Robert Perea, The Fernley Reporter
The 2017 session of the Nevada Legislature hadn’t even officially convened, and already one topic drew a crowd to the steps of the Legislature Building Monday morning.
A group of about 30 domestic well owners gathered in front of the Legislature Building before the convening of the Legislature Monday to protest proposed measures that could limit the amount of water domestic swell owners use.
The issue is one that two of Lyon County’s representatives say they will be paying close attention to.
One of the proposals would give the state engineer the authority to limit domestic well use to a half-acre foot instead of the two-acre foot under existing state law. Existing Nevada law allows domestic well users the right to use two acre-feet of water per year, but it allows for senior water right holders, or those whose water rights are older, to get the first allotments before junior rights holders.
The state engineers office and a drought task force created by Gov. Brian Sandoval held public hearings around the state over the past year, leading to the proposal of Senate Bill 47, out of a Senate interim committee.
Assemblywoman Robin Titus, whose district includes Fernley, said she is opposed to any measure that would meter or limit domestic well use.
“I’m a proponent of being a good steward of water use, but for us to put a tax on what I consider a property right, a domestic well, I’m very concerned about that,” Titus said. “Only 6 percent of Nevadans are on wells, and the state is pushing to have everybody on a water system.”
Senator Jim Wheeler, whose district includes part of Dayton, also opposes the measures, but said he doesn’t think the measure will gain much traction.
“I believe that’s going to be a nonstarter,” Wheeler said. “I saw how many people showed up at the interim committee. I was there and there were four overflow rooms full, and I believe it will be a big fight.”
Titus said she believes water and education will be the biggest issues in this session. She said eight different water bill have been proposed, and she’s ready to fight to protect water rights. However,s he is excited that Sandoval’s budget appears to support the state’s community colleges.
“Companies like Tesla, Panasonic and Switch need skilled laborers, so we need to support our community colleges,” Titus said. “That’s where they’re being trained.”
Wheeler said his biggest priority is to fund Education Savings Accounts.

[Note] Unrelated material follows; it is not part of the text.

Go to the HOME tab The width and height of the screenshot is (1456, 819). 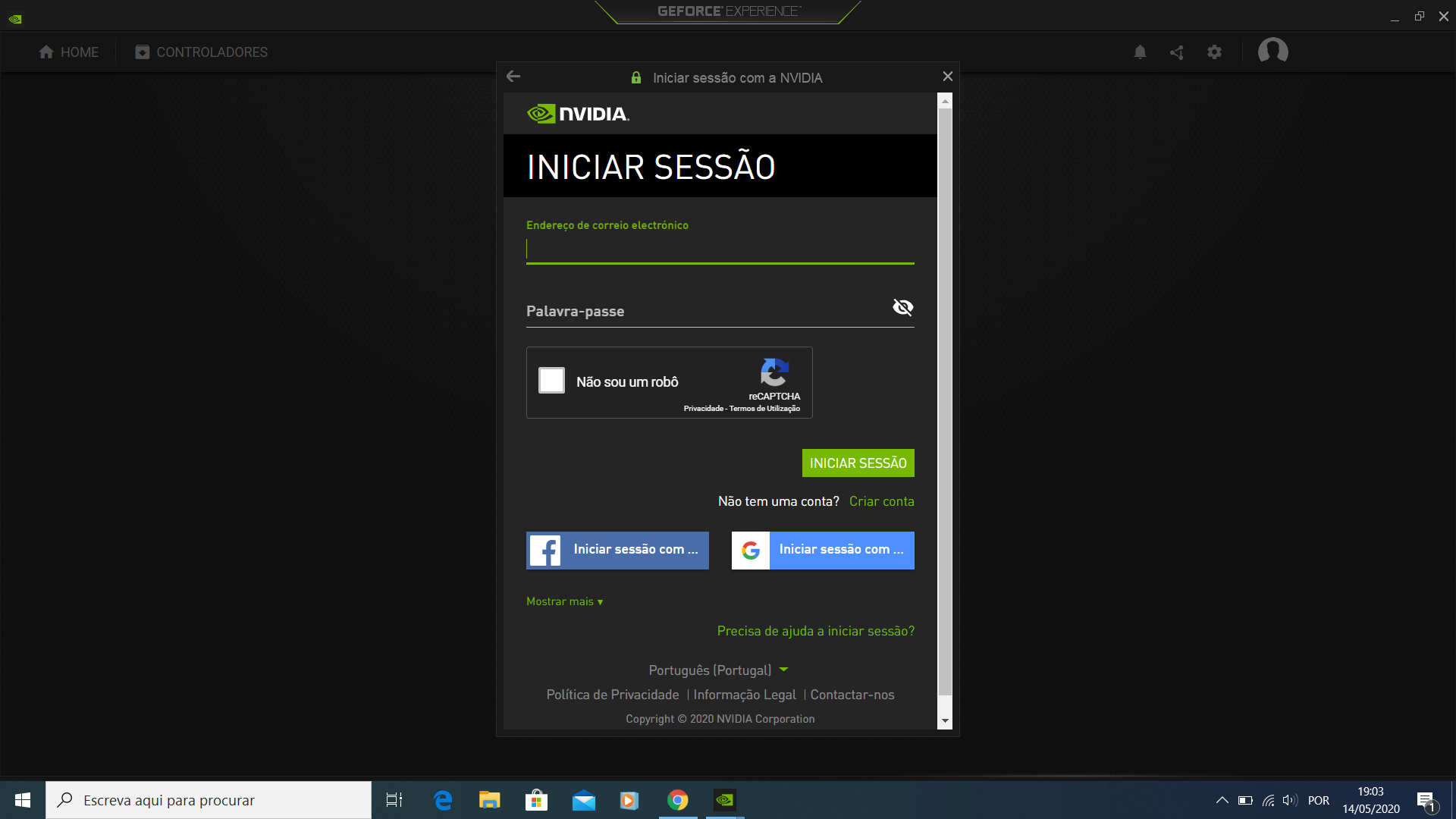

“Of course it’s not my bill, but as a caucus, I think that’s our biggest priority,” Wheeler said. “I will not vote for any budget that does not have a minimum of $60 million for ESA’s. I’d like to see $80 million to $100 million. That’s where it needs to be.”
Wheeler also predicted that Democrats will try to get funding to get Question 1 from the November ballot implemented.
Nevada Attorney General Adam Laxalt has called the initiative for background checks for gun purchases as “unenforceable” as written. Under State law, laws passed by ballot initiative cannot be altered for three years, but Wheeler said he expects Democrats to address the issue.
Titus also said the proposed move of the NFL’s Oakland Raiders and the Las Vegas stadium will still be a big issue, one she has previously said could impact the state’s taxpayers. During a special session last year, the Legislature approved a room tax to help fund the construction of the stadium.
Las Vegas casino owner Sheldon Adelson recently pulled out of the deal in which he had pledged to contribute $650 million to the building of the stadium, throwing the proposed deal into flux. But Raider’s owner Mark Davis has stated he is still committed to moving to Las Vegas.
“There was a lot of written ‘what if’s’ in those laws, so I think they’ll still build, put the money into the convention center, but I don’t think the stadium is done yet,” Titus said.